Thermal Analysis for Simulation of Metal Additive Manufacturing Process Considering Temperature- and History-Dependent Material Properties

Abstract

Additive manufacturing (AM) technology is increasingly being used in the aerospace industry due to its advantages for aerospace components such as reduction of weight. A deep understanding of the behavior and properties of additively manufactured materials or parts is required to effectively carry out the certification process which is inevitable for aerospace components. However, since AM has so many parameters that affect the performance of products, the help of high-fidelity process simulation techniques is essential to fully analyze and understand their effects. In this research, we propose a new method to effectively implement the thermal analysis for process simulations of laser powder-bed fusion technique, a representative AM technique for metal materials, using existing commercial finite element analysis software.
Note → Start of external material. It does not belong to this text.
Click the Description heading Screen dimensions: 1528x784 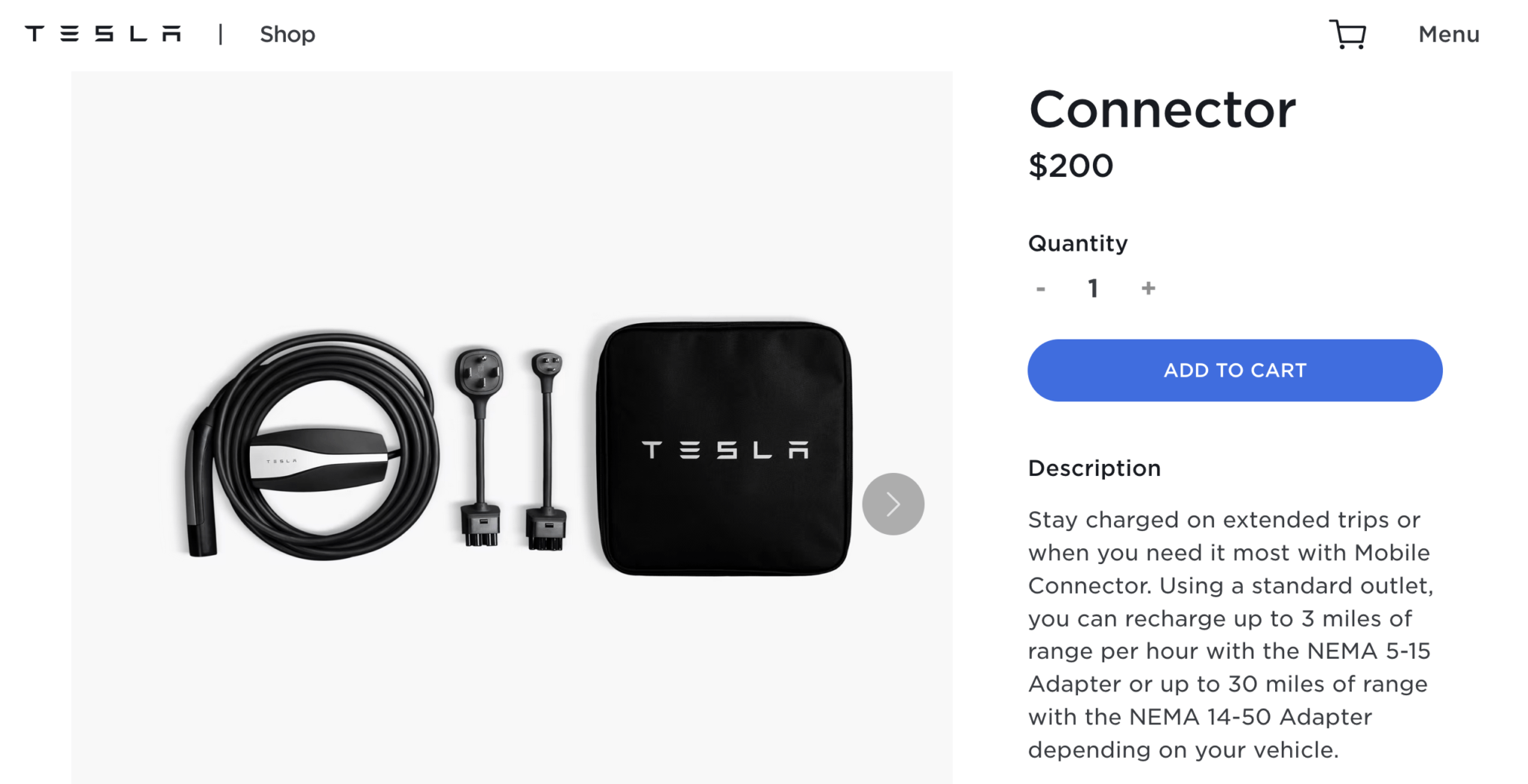1094,468
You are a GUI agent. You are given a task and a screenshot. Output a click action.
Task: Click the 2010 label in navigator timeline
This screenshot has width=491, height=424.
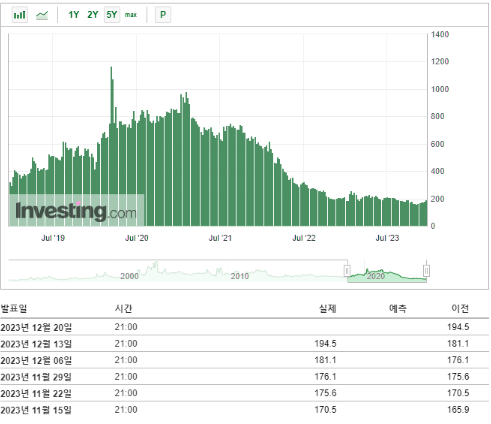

Thermal analysis for simulations of AM process is performed and the melt pool size is compared with test results to verify the accuracy of the simulation. In AM process simulations, material properties may vary significantly with temperature, and they are also dependent on the temperature history of the material because whether the current state is a powder or solid state is determined by the maximum temperature value in the past temperature history. Therefore, in this paper, user-defined subroutines and field variables are implemented so that the temperature history of each integration point for the finite element analysis can be properly tracked and appropriate material properties can be assigned accordingly. Using the proposed methods, thermal analysis for AM process simulations can be performed successfully with good accuracy compared with the existing test results.